Sarafina Fiber Art

Sarafina Fiber Art

Thursday, October 29, 2015

Fiber Art Bundles: What CAN'T you do with a F.A.B.?

I spent three years as a line cook in a restaurant kitchen.  Cooking with the big equipment and kitchen power tools, a walk-in filled with fresh meat and produce, and shelves lined with every spice and seasoning you can imagine, all right at your finger tips, lead to some innovative, elaborate, and inspired dishes. (Cooking at my house is not nearly that kind of adventure. Who has saffron or a robocoup?) 

The Art House provides a similar environment with a focus on  fiber.  No idea goes unexplored and we have, or can get, the fiber to see it through.  It's a professional fiber kitchen!  And from such a place comes mouth watering delights.  One of those is Fiber Art Bundles:  dyed lots of a mix of top shelf fibers like Mulberry Silk, Mohair, Wensleydale, lamb curls, and other soft locks.


 
What can you do with such a bundle?  

You can do anything fiber related, wet felt, nuno felt, 2D, needle felt, sculpt, and spin.  

This particular bundle started out as a mix of Mohair roving, Mulberry Silk, BFL/BL cross, Wendsleydale lamb, and BL curls.  I dyed it a muted mix of coppery browns to aqua and teal to gold.  The color palette said "winter woods" to me.  
Soaking before the dye bath
16 oz Dyed and ready for action - Winter Woods

First I carded the Mohair and Silk together into a crazy soft and lofty batt.  I wanted the batt for ease of laying out layers in 2D feltng,  for further mixing for 3D felting, and for creating fluff for spinning.  All to be used along with the dyed locks.


2D Snowshoe Hare: 

Let's start with the 2D.  After I carded the Mohair and Silk together, I further carded several other colors together with the snowshoe hare in mind.  Several shades of "grey" to white were made with the aqua and browns from the FAB and various amounts of white.  I used a 1/4 piece of Prefelt as my backing.

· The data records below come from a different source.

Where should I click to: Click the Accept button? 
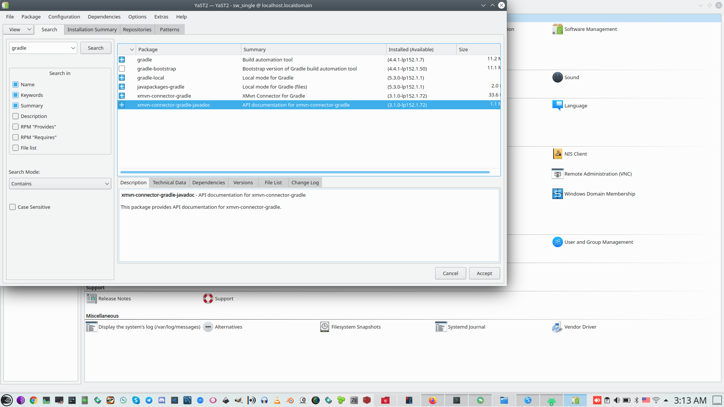pos(484,273)
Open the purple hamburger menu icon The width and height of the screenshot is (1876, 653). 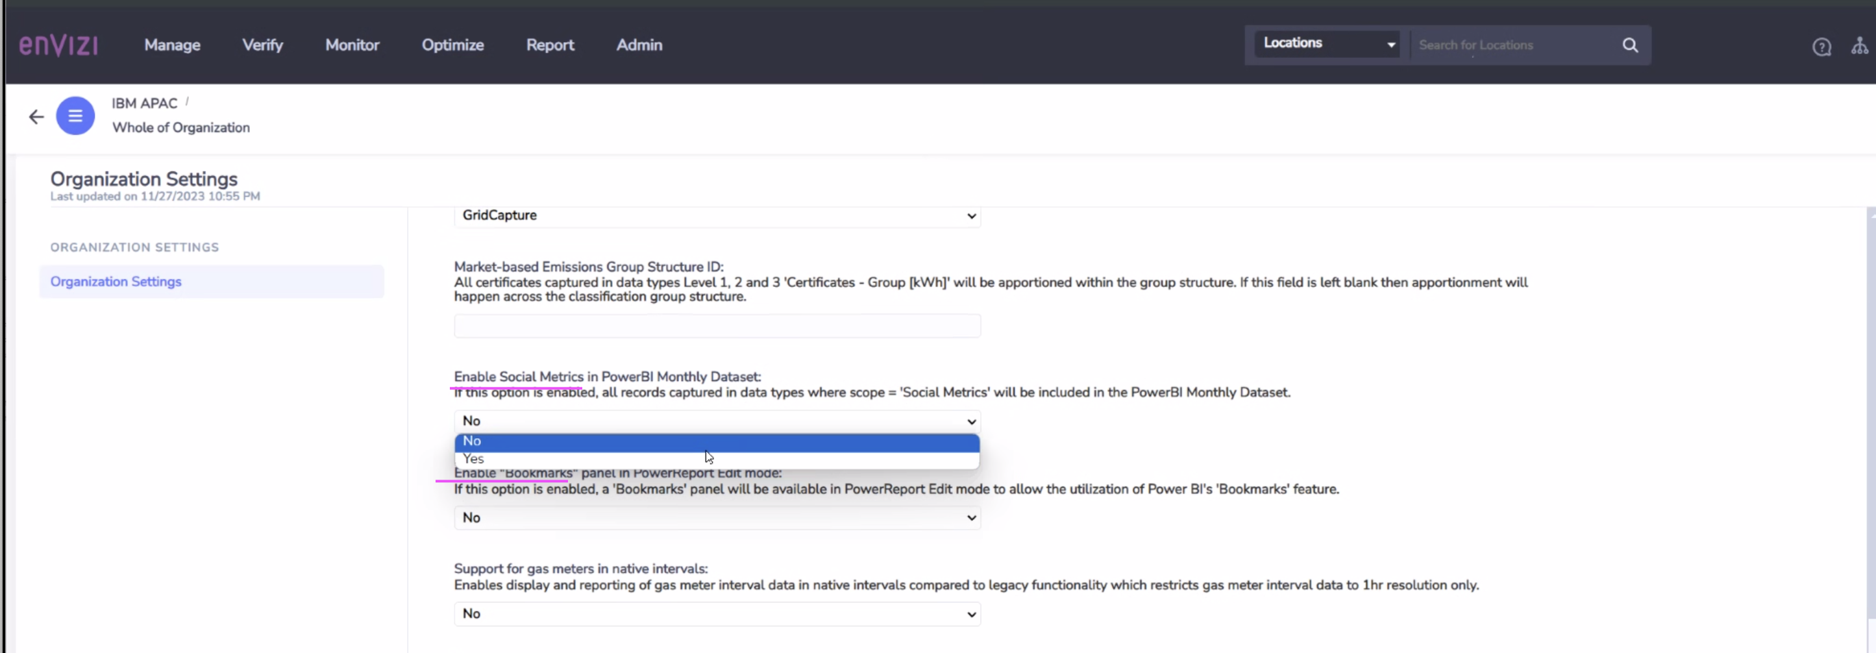pos(75,116)
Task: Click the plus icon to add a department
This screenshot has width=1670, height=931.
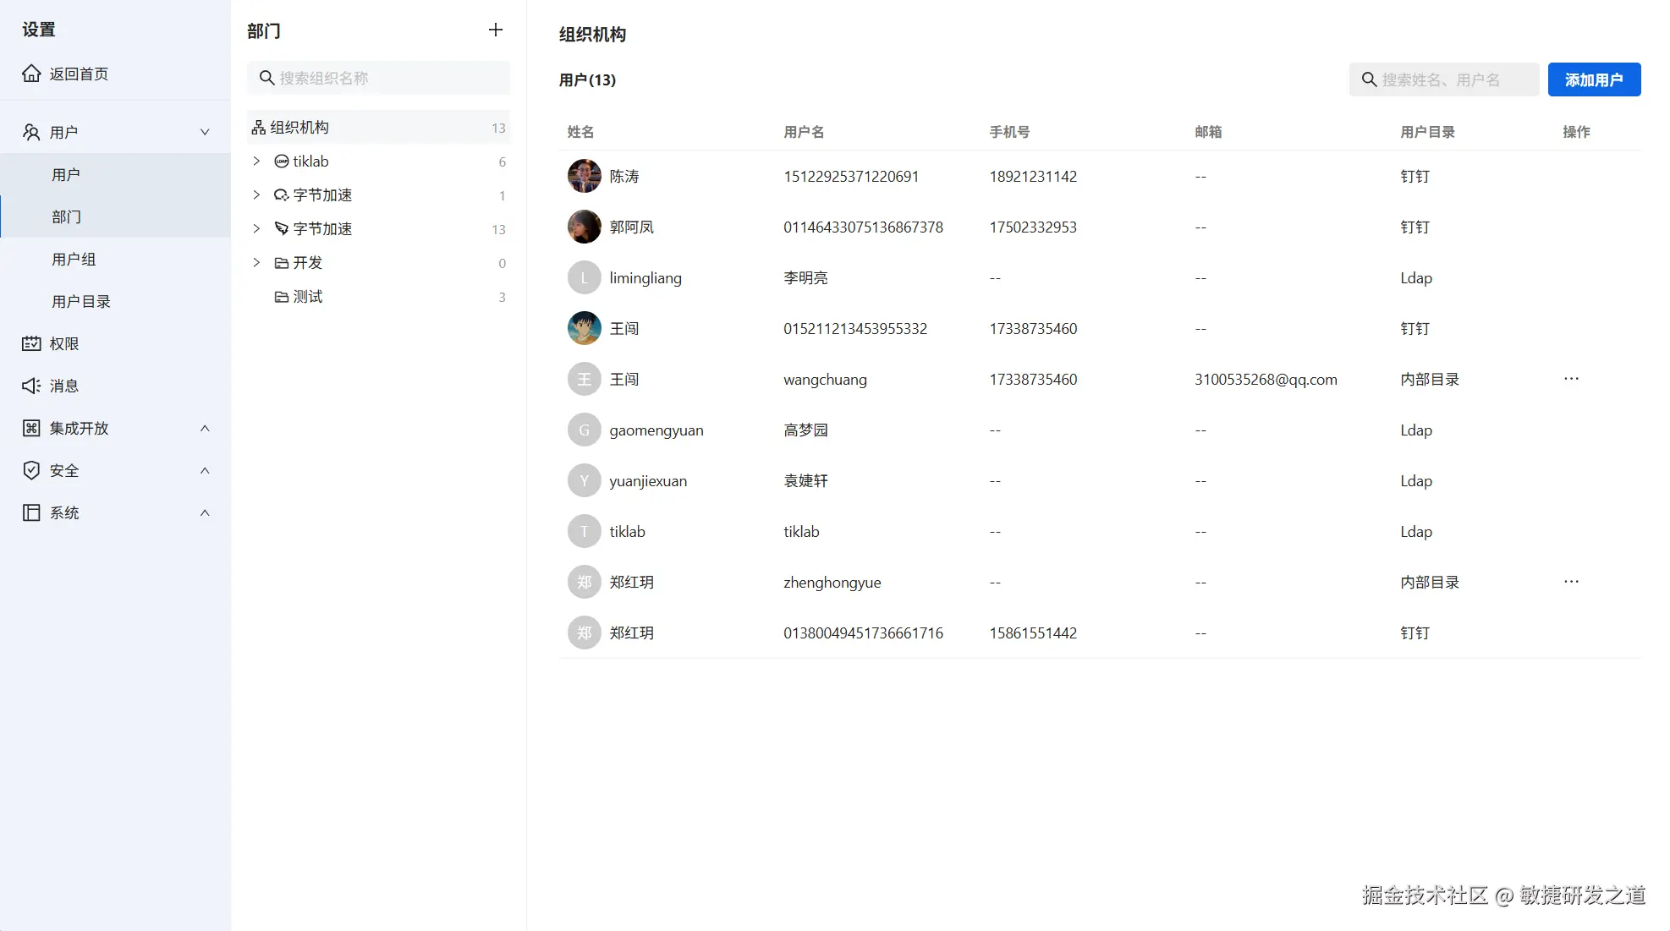Action: [x=495, y=30]
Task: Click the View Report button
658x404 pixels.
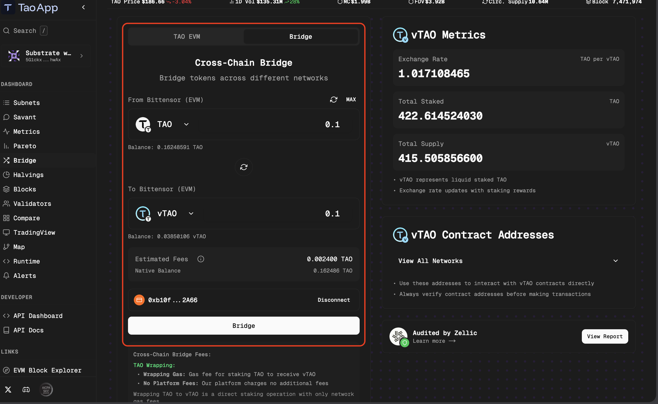Action: pyautogui.click(x=605, y=336)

I laid in some lights and darks in top coat roving and merino



 

Then I began to lay in curls, the carded colors, and even some yarn to represent twigs and branches.  











 



After all was in place, I wet felted the whole piece.

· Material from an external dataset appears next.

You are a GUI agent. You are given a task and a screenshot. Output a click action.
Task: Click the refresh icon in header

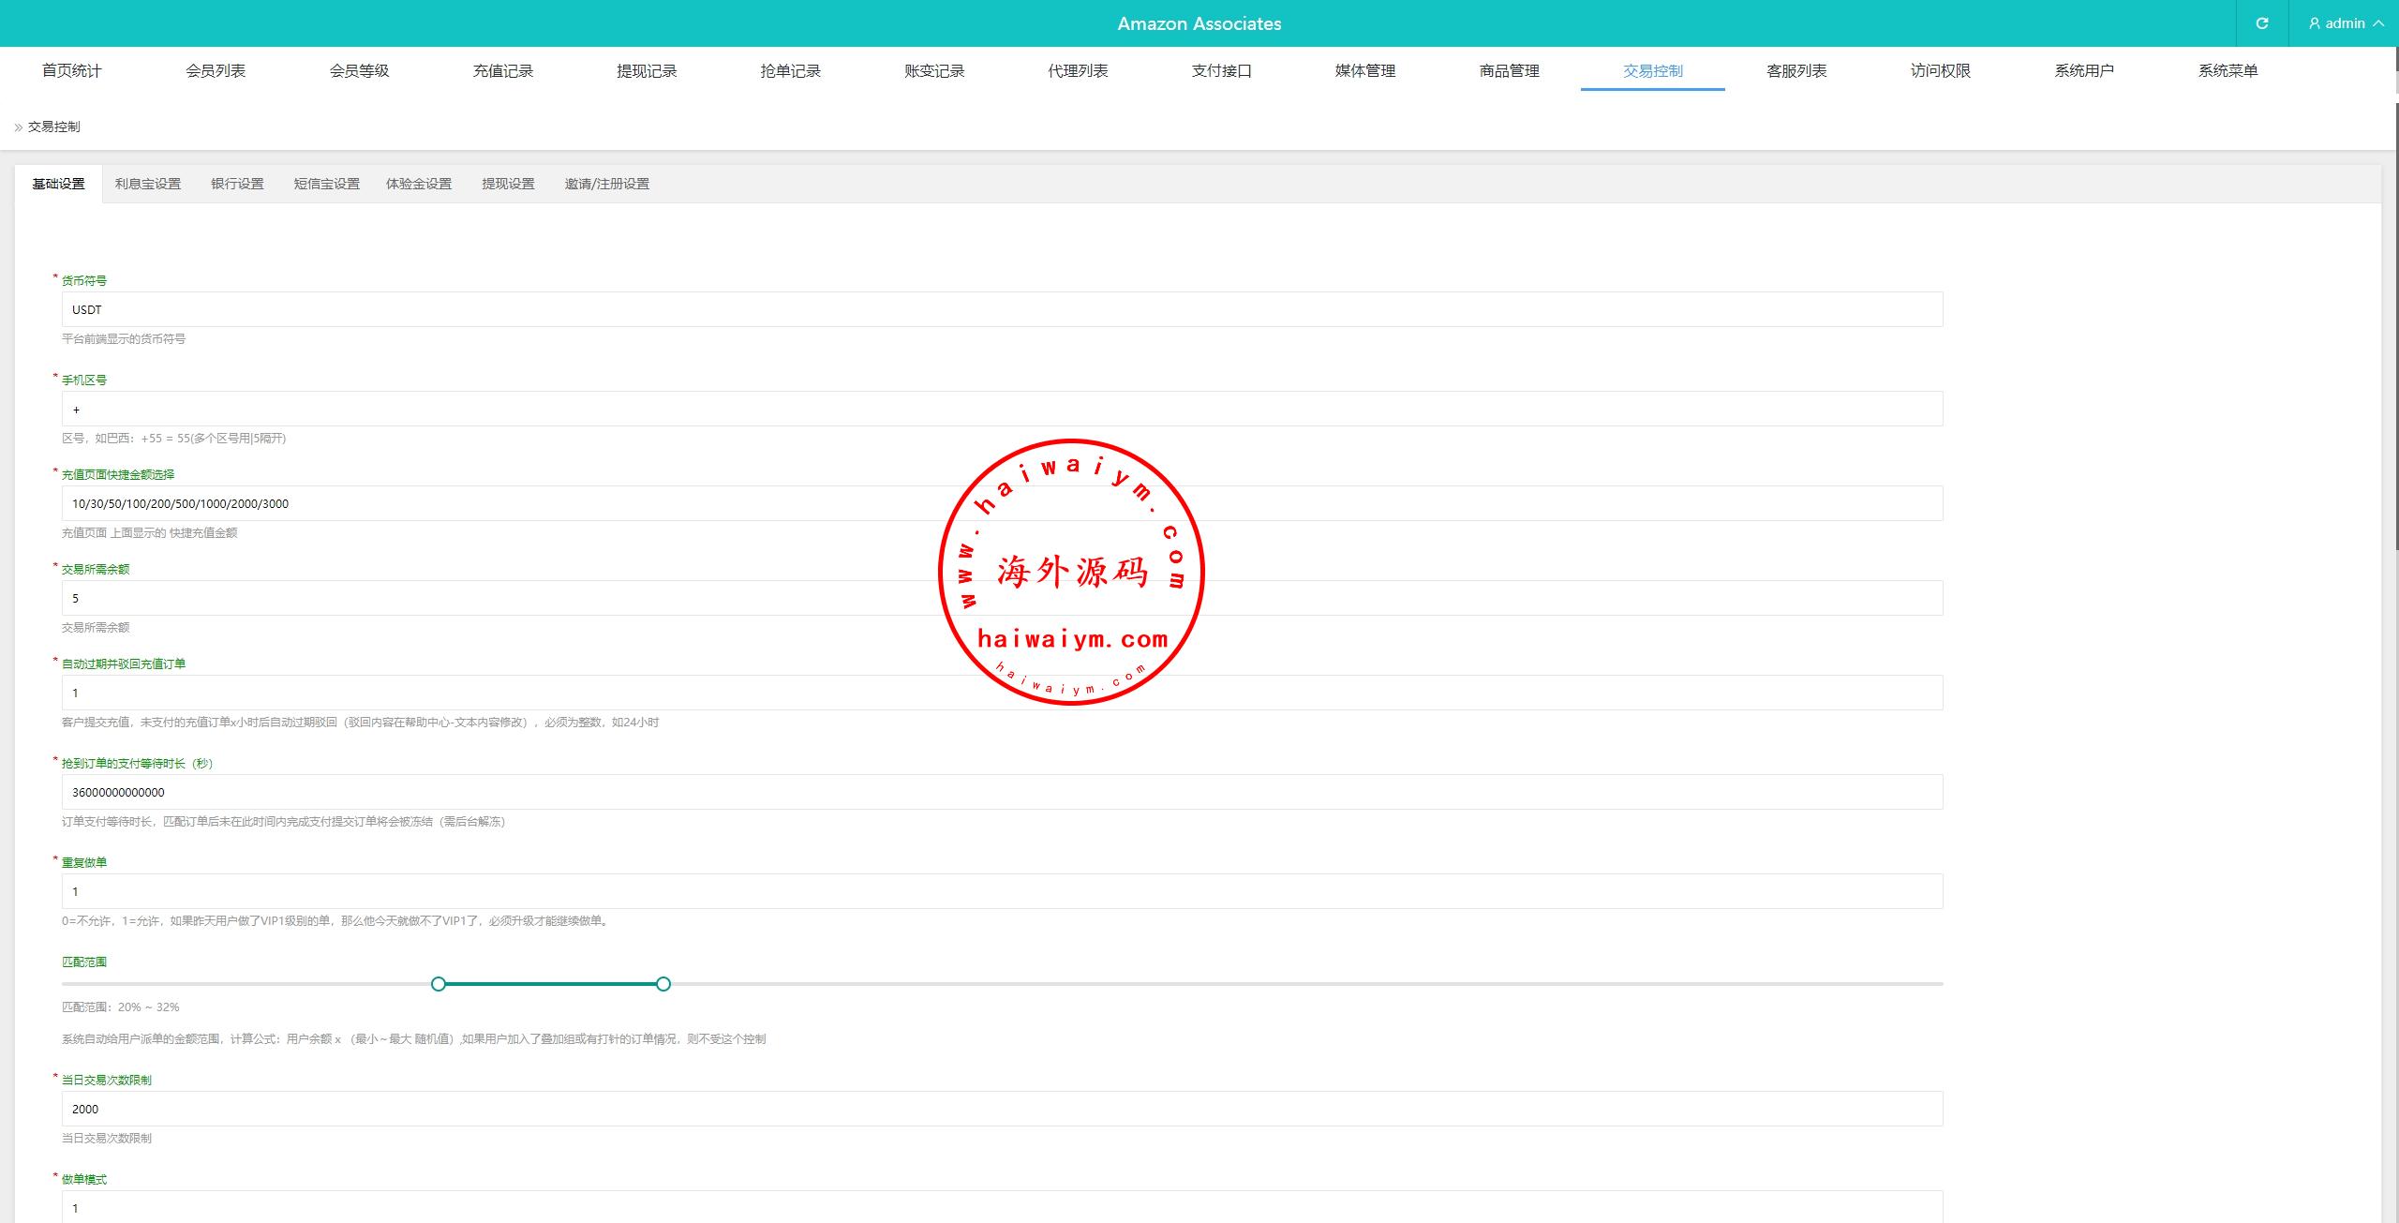(x=2261, y=23)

After it dried I needle felted the hare using all the mixed colors that I made.  



Spun yarn:

I am not an experienced spinner.  At this point I enjoy it therapeutically and use it in my own creations or give it away.  So please try to imagine what someone, with abilities that I do not have, could do with these fibers.  

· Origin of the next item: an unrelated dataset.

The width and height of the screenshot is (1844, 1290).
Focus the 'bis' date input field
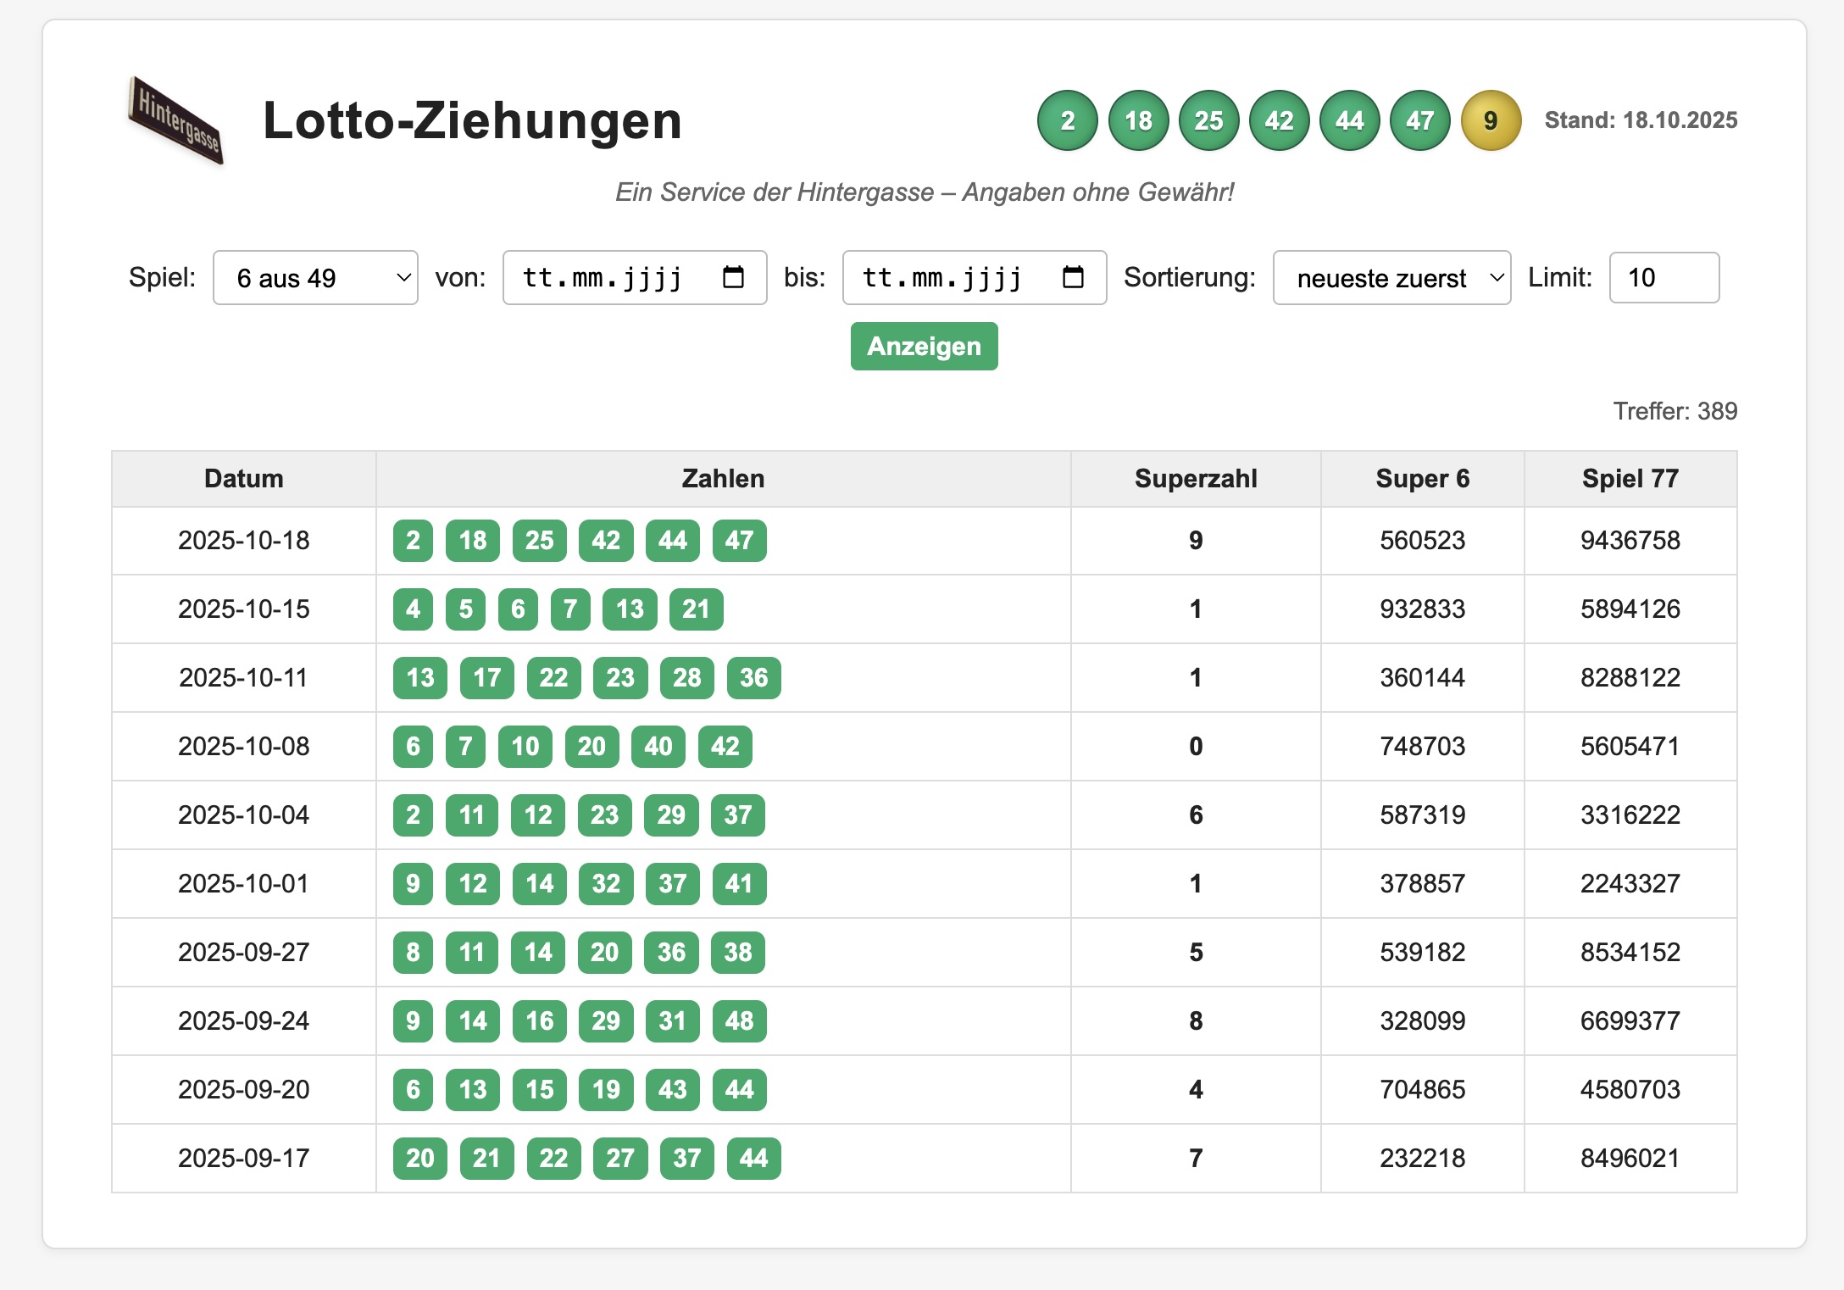(x=942, y=277)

For this yarn I fluffed together all of the fiber; all of the locks and the batt of Mohair and Silk got pulled and teased into a big box of fiber fluff.   I spun from the fluff into a thickish single, overspun slightly so I could spin it back with a thin commercial gold yarn that I had on hand.  

12 Ounces





  

Needle Felted Old Man Winter: 

For my 3D project I used the remaining blends of various colors from the 2D Hare project.  I started with a Forest Folk style armature a la Lee Charlton.  He has a robe and cloak with opposite ombre coloring all trimmed with the locks from the FAB.  His cloak was wet felted as we did in the Cloak Tutorial.  He also has a wet felted Icelandic rug, a New Year Baby, and sleepy arctic fox inspired by Cheryl Tomline's sleepy felted animals.   

Old Man Winter





 
I love this color palette.
I Hope you will try one of our FABs and cook something special up in your fiber kitchen.